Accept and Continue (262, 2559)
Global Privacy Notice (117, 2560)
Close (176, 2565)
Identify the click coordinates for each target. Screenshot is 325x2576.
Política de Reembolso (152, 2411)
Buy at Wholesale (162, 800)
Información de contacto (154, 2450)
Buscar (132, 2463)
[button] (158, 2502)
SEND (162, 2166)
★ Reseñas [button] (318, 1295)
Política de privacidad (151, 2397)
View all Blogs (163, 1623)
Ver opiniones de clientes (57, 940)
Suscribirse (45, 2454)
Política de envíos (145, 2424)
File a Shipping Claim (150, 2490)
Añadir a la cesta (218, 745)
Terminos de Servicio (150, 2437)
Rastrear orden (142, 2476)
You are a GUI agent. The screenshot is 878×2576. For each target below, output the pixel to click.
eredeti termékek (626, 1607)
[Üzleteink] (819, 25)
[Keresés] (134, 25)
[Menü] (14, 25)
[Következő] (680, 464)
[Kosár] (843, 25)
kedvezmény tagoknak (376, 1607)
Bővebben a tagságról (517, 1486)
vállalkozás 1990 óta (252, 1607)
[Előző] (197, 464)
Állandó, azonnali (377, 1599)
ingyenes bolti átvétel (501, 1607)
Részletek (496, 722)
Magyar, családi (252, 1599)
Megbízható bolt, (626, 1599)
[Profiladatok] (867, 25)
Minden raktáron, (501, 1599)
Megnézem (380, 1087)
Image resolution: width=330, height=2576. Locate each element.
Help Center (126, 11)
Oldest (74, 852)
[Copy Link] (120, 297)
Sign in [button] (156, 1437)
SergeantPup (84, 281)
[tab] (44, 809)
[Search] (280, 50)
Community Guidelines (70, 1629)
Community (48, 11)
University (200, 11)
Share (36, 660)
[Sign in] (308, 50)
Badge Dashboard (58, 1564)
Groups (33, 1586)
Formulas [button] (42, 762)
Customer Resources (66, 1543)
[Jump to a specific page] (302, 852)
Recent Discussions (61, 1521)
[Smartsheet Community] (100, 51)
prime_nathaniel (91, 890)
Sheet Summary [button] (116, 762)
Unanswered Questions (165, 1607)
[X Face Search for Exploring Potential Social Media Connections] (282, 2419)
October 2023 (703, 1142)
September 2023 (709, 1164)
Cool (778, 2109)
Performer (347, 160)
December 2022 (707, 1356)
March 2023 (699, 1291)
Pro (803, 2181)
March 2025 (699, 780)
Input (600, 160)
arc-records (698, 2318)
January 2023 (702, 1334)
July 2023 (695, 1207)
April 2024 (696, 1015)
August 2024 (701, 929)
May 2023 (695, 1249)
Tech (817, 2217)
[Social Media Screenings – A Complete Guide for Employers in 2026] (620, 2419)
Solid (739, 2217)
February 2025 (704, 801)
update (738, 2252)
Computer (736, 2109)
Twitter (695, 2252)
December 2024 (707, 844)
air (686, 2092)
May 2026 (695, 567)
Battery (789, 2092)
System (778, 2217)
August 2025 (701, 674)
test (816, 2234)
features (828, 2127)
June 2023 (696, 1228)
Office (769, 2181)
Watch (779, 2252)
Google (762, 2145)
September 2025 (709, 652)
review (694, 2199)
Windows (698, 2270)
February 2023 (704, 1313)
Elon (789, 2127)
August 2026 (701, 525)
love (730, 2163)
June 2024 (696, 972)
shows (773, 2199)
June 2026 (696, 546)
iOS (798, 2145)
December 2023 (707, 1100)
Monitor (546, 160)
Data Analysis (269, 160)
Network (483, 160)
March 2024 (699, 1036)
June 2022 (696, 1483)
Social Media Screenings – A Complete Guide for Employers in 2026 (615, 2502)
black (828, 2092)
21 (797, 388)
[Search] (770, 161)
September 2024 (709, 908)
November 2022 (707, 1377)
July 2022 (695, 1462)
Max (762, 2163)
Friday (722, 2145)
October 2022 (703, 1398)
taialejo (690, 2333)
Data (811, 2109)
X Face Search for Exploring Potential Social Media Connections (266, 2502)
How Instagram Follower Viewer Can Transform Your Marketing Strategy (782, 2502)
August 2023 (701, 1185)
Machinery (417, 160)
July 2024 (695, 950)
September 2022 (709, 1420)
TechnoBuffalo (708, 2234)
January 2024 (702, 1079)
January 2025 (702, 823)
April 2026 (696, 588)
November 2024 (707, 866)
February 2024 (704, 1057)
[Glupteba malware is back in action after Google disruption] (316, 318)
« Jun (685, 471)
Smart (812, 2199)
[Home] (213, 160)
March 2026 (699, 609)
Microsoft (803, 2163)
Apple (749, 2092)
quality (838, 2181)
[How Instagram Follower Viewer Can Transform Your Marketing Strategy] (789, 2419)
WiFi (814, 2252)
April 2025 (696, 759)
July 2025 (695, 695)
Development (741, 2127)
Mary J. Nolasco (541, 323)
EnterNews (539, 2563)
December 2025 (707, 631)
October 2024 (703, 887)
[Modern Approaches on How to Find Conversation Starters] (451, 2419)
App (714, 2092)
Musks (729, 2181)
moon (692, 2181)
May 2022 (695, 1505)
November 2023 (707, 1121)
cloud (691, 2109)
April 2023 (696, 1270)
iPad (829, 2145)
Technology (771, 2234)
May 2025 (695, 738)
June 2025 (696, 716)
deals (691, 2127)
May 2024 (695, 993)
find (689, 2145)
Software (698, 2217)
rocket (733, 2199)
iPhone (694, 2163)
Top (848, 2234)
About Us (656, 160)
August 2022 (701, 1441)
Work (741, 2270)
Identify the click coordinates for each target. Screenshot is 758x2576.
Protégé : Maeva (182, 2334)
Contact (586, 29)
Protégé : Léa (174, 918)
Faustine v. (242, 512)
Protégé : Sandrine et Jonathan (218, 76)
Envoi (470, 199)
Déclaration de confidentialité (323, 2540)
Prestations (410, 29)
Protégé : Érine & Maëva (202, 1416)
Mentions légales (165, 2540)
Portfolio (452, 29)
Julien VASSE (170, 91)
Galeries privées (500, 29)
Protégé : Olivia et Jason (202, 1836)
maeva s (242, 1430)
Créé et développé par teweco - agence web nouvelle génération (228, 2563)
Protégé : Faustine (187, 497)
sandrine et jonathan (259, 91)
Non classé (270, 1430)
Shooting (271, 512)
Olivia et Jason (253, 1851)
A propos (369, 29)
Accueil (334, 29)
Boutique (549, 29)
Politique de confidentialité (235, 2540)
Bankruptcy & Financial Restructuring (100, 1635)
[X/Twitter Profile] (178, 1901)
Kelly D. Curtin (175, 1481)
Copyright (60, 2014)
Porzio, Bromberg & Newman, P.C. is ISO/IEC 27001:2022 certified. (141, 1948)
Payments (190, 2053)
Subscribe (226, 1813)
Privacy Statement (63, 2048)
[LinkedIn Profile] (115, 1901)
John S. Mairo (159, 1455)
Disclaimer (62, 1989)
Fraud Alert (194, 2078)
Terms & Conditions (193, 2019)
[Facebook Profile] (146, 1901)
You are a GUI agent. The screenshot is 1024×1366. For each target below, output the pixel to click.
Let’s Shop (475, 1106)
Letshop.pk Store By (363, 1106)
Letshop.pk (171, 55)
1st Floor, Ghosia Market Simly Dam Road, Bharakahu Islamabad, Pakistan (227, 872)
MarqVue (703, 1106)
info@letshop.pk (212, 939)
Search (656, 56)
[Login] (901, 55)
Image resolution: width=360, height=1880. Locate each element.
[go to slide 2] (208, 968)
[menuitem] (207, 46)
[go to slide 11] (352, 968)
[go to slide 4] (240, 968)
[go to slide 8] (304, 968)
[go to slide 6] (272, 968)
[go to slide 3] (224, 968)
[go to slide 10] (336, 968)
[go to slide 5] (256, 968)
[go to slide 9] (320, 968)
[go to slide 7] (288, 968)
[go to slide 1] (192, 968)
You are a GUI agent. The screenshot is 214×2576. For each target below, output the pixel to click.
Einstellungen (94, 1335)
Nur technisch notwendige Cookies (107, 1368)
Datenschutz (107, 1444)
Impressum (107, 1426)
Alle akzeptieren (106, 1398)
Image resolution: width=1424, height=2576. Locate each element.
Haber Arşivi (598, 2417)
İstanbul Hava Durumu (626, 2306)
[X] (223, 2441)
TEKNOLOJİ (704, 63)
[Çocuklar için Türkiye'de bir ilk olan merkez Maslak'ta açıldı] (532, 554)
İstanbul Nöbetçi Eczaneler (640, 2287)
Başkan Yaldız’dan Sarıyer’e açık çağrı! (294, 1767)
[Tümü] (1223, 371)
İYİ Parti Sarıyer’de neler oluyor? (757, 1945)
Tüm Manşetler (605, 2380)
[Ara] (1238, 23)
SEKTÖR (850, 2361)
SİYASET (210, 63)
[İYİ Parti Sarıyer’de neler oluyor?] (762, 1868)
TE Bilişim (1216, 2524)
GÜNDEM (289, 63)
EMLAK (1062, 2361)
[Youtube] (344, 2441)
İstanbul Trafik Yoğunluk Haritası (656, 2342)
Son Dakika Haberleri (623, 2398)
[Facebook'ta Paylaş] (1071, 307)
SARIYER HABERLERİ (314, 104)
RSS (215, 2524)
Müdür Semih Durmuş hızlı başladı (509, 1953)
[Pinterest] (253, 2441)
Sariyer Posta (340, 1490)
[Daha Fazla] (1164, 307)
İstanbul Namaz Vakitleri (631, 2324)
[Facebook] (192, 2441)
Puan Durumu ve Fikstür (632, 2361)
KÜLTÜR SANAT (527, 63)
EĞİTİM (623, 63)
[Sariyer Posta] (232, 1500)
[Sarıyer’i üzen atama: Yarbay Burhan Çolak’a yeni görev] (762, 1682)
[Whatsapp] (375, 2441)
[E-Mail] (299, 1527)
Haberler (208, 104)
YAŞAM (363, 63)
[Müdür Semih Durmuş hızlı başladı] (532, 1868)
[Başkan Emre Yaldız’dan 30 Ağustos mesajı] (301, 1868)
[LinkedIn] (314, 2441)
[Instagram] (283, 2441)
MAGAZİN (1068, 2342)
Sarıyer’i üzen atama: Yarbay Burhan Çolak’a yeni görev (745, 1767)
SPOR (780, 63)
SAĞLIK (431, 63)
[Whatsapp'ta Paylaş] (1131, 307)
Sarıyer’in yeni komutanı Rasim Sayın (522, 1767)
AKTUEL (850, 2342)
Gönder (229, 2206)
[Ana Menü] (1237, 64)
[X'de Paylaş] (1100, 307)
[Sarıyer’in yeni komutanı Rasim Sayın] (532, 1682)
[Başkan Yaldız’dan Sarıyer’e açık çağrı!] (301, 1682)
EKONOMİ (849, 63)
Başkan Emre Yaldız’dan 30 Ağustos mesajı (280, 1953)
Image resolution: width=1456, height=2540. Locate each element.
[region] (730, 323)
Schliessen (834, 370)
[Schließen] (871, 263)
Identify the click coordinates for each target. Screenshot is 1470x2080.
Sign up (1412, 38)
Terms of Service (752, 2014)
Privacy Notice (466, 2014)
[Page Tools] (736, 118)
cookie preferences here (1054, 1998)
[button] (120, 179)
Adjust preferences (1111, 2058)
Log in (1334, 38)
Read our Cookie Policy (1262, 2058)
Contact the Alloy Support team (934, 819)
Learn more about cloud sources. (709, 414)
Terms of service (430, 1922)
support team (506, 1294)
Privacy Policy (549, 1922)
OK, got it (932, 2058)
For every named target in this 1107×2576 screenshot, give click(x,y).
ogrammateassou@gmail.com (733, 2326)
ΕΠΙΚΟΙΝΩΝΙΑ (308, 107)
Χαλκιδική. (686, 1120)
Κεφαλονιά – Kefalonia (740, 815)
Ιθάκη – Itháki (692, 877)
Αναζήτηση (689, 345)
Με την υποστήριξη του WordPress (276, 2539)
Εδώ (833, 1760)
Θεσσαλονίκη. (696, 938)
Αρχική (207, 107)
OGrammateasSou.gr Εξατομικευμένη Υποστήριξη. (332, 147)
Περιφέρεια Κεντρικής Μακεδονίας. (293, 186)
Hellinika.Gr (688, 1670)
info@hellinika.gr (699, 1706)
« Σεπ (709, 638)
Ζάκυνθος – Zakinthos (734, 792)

****************

■ WORK TASK:
Please reproduce, exactly as they appear above, the lines from the line containing "[Ara] (1238, 23)" up to and including the line containing "[Sarıyer’in yeni komutanı".

■ RESULT OF THIS EXERCISE:
[Ara] (1238, 23)
SEKTÖR (850, 2361)
SİYASET (210, 63)
[İYİ Parti Sarıyer’de neler oluyor?] (762, 1868)
TE Bilişim (1216, 2524)
GÜNDEM (289, 63)
EMLAK (1062, 2361)
[Youtube] (344, 2441)
İstanbul Trafik Yoğunluk Haritası (656, 2342)
Son Dakika Haberleri (623, 2398)
[Facebook'ta Paylaş] (1071, 307)
SARIYER HABERLERİ (314, 104)
RSS (215, 2524)
Müdür Semih Durmuş hızlı başladı (509, 1953)
[Pinterest] (253, 2441)
Sariyer Posta (340, 1490)
[Daha Fazla] (1164, 307)
İstanbul Namaz Vakitleri (631, 2324)
[Facebook] (192, 2441)
Puan Durumu ve Fikstür (632, 2361)
KÜLTÜR SANAT (527, 63)
EĞİTİM (623, 63)
[Sariyer Posta] (232, 1500)
[Sarıyer’i üzen atama: Yarbay Burhan Çolak’a yeni görev] (762, 1682)
[Whatsapp] (375, 2441)
[E-Mail] (299, 1527)
Haberler (208, 104)
YAŞAM (363, 63)
[Müdür Semih Durmuş hızlı başladı] (532, 1868)
[Başkan Emre Yaldız’dan 30 Ağustos mesajı] (301, 1868)
[LinkedIn] (314, 2441)
[Instagram] (283, 2441)
MAGAZİN (1068, 2342)
Sarıyer’i üzen atama: Yarbay Burhan Çolak’a yeni görev (745, 1767)
SPOR (780, 63)
SAĞLIK (431, 63)
[Whatsapp'ta Paylaş] (1131, 307)
Sarıyer’in yeni komutanı Rasim Sayın (522, 1767)
AKTUEL (850, 2342)
Gönder (229, 2206)
[Ana Menü] (1237, 64)
[X'de Paylaş] (1100, 307)
[Sarıyer’in yeni komutanı Rasim Sayın] (532, 1682)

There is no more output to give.